**Working data**
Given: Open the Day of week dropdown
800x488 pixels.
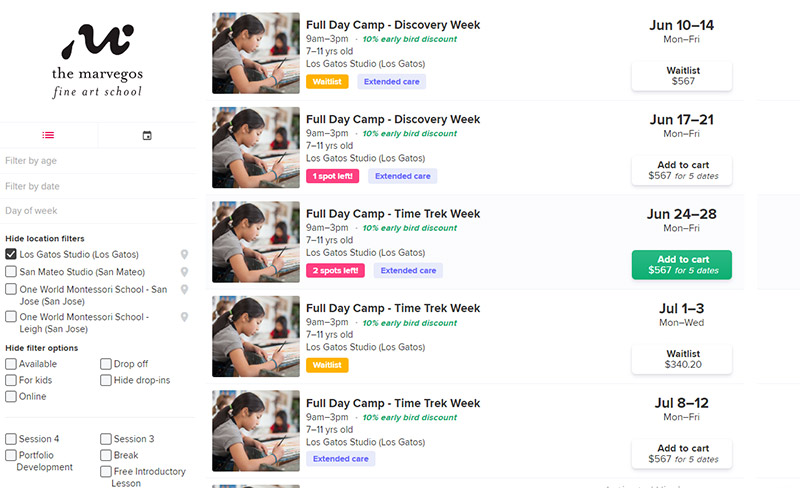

---

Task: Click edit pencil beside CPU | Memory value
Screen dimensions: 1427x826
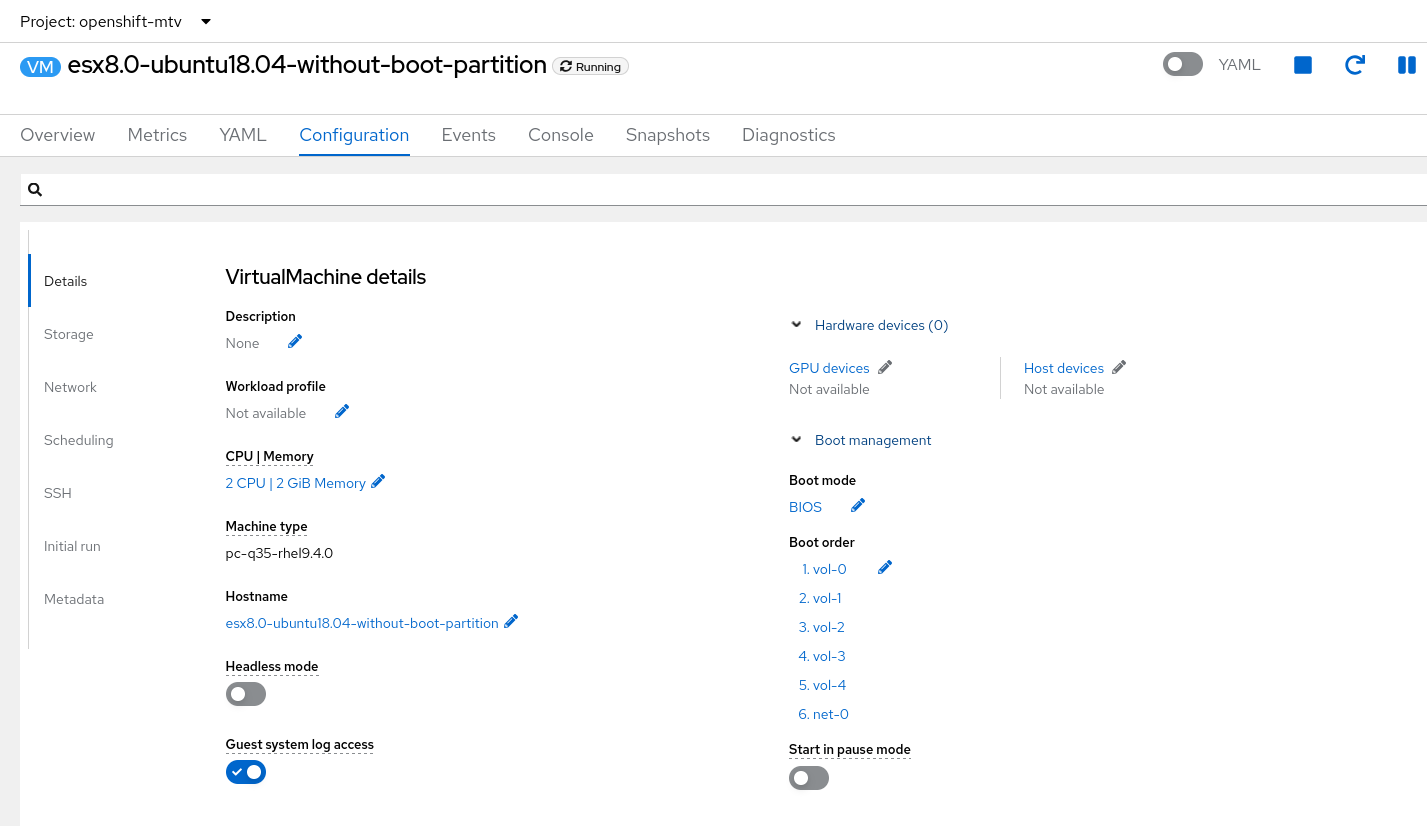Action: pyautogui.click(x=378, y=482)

**Activity**
Retype only this portion of the data above: the line containing "Given: Open the Day of week dropdown", the line containing "800x488 pixels.", and all lines between them, exactly.

**Answer to this exercise**
Given: Open the Day of week dropdown
800x488 pixels.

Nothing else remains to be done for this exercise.